“Obwohl ich mein Buch über Anbieter X vertreibe, wird es bei Amazon von einem anderen Händler – womöglich sogar mit Versandkosten – vertrieben (und nicht von Amazon selbst).”
Wie passiert so etwas? Ganz einfach: Ein (geheimer) Algorithmus entscheidet, welcher Händler die sogenannte Buy-Box erhält. Das ist die Schaltfläche “In den Einkaufswagen / Jetzt kaufen”. Dieser Algorithmus gibt jedem Händler eine Chance, und so passiert es gern mal, dass nicht Amazon, sondern ein unbekannter Händler den ersten Zugriff hat.
Neunzig Prozent der Kunden klicken im Mittel direkt auf die Buy-Box. Bei Büchern vermutlich noch mehr, weil die Preisbindung ja bei vielen bekannt ist und deshalb kein Grund besteht, weiter unten auf “Andere Verkäufer” zu klicken. Dort taucht dann auch Amazon mit auf und jeder andere Händler, der das Buch verkauft.
Das Problem entsteht auch in einem anderen Rahmen. Da Kindle Direct Publishing für gedruckte Bücher keine Exklusivität fordert, entscheiden sich immer mehr Selfpublisher dazu, ihre Werke auch über andere Plattformen (etwa Tolino Media oder Tredition) zu vertreiben, die ebenfalls nicht exklusiv beliefert werden müssen. So ist das Buch auch im traditionellen Buchhandel verfügbar. Das führt dann dazu, dass dasselbe Buch bei Amazon von (mindestens) zwei Anbietern vertrieben wird – von Amazon selbst und eben von der anderen Firma. Dabei ist aber nie gesagt, wer nun die Buy-Box bekommt.
Allerdings ist der Verdienst oft bei von KDP gedruckten Büchern höher. Kann ich also irgendetwas tun, damit die Zielgruppe auf Amazon zuerst das KDP-Buch angezeigt bekommt?
Nein. Wer die Buy-Box erhält, entscheidet ein (geheimer) Algorithmus. Den können WEDER Amazon oder KDP NOCH der andere Dienstleister (Tolino, BoD etc.) beeinflussen. Ich auch nicht. Sie ebensowenig.

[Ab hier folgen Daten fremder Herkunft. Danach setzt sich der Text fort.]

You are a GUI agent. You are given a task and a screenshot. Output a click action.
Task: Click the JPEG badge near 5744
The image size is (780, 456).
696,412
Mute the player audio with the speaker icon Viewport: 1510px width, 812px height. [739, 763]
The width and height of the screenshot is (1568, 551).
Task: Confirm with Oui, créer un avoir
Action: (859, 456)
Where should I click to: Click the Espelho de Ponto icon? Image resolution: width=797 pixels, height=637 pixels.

Nun will natürlich jeder Händler, der auf Amazon verkauft, am liebsten die Buy-Box haben. Deshalb gibt es viele Theorien dazu, welche Faktoren eine Rolle spielen könnten:
- Preis: bei Büchern irrelevant.
- Lieferzeit: kann der Anbieter beeinflussen, aber dazu muss erst einmal jemand dort das Buch kaufen.
- Über Prime erhältlich: bei den meisten Händlern der Fall.

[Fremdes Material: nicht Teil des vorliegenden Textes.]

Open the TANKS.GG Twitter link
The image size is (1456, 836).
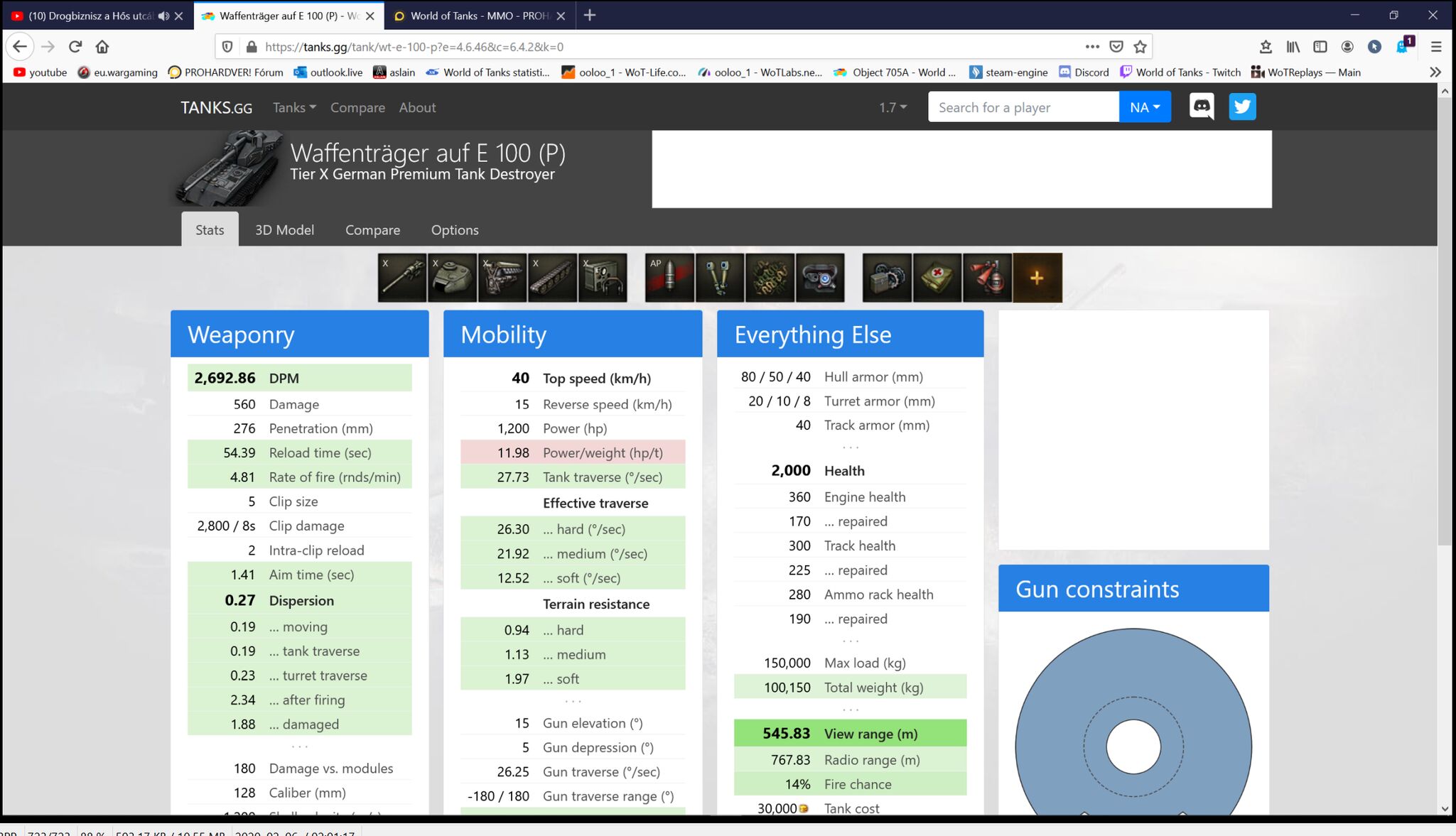[1242, 107]
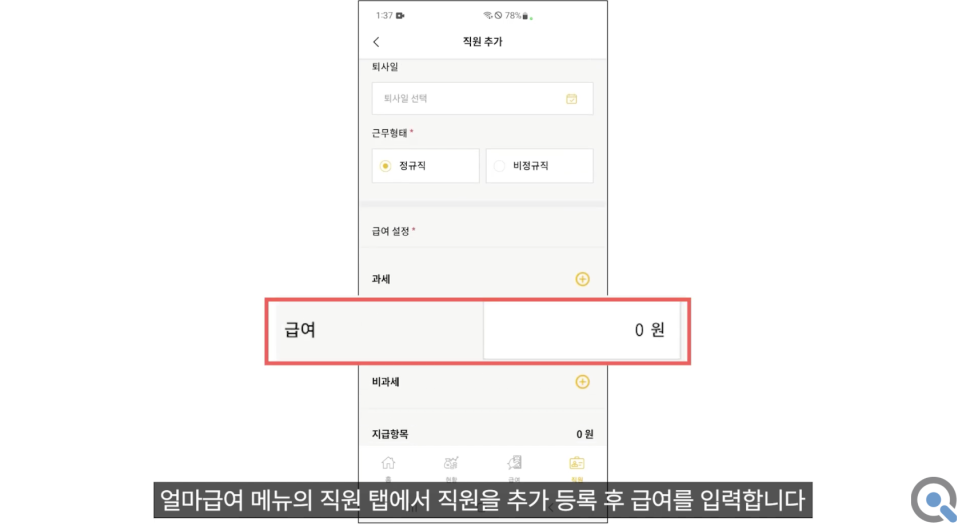Screen dimensions: 966x526
Task: Expand the 과세 section row
Action: pyautogui.click(x=482, y=279)
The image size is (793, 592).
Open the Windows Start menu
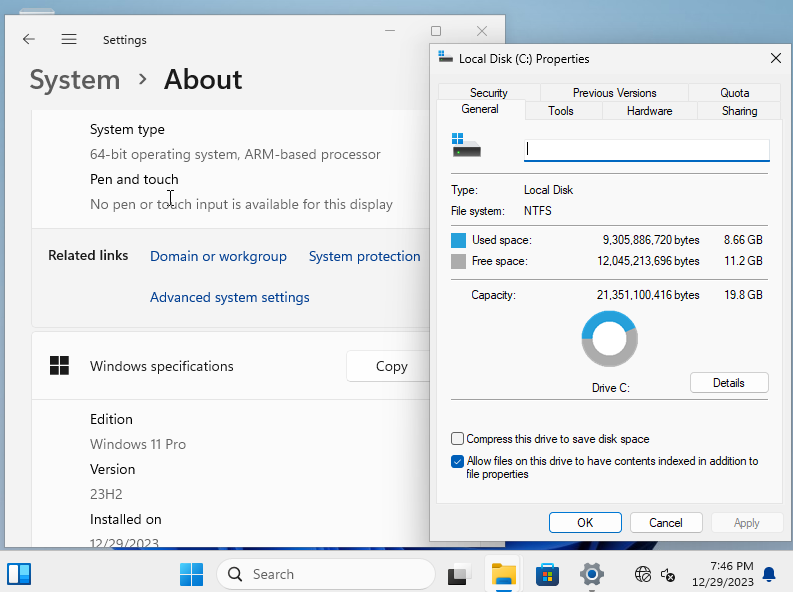(x=191, y=574)
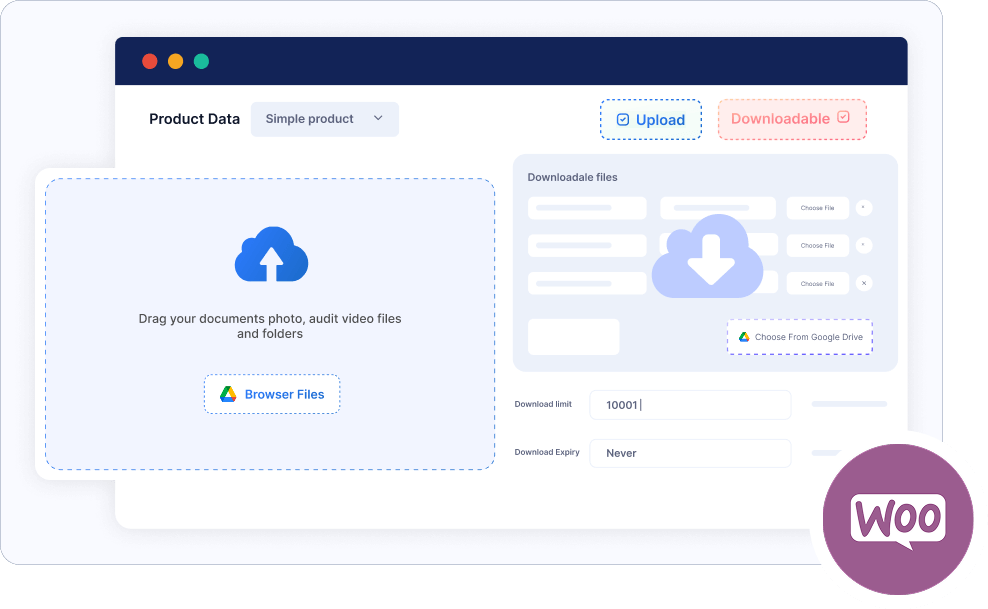Click Choose File in the second row

[817, 246]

- Kundenbewertungen: Hier geht es um die des Händlers, nicht des Autors oder Buches.
- Kundenzufriedenheit: bei hohen Umtauschquoten gibts Abzüge.
Können Sie davon etwas beeinflussen? Jein. Die Lieferzeit ist ein Faktor – WENN der Anbieter schnell liefert, könnten Sie theoretisch mit Eigenbestellungen dafür sorgen, dass Amazon davon erfährt. Bringt das immer die Buy-Box? Ganz gewiss nicht. Der sekundäre Händler muss ja auch erst einmal flotter liefern als die Nummer eins!
Und es kostet natürlich den Preis von ein paar Büchern (niemand weiß, wie viele Sie bestellen müssen, damit sich etwas verändert). Denn wenn Sie auf die Idee kommen, diese anschließend wieder zurückzugeben, wird der Händler abgestraft.
Mein Tipp: kalkulieren Sie so, dass es sich auch über Tolino Media & Co. lohnt, und stören Sie sich nicht daran, wenn andere Händler Ihre Bücher verkaufen. Ihr Honorar bekommen Sie trotzdem!
Könnte Amazon sich nicht automatisch immer selbst die Buy-Box geben? Könnten sie! Aber das würde die Kartellbehörden auf den Plan rufen, wie bei jedem anderen Händler mit so großer Marktmacht.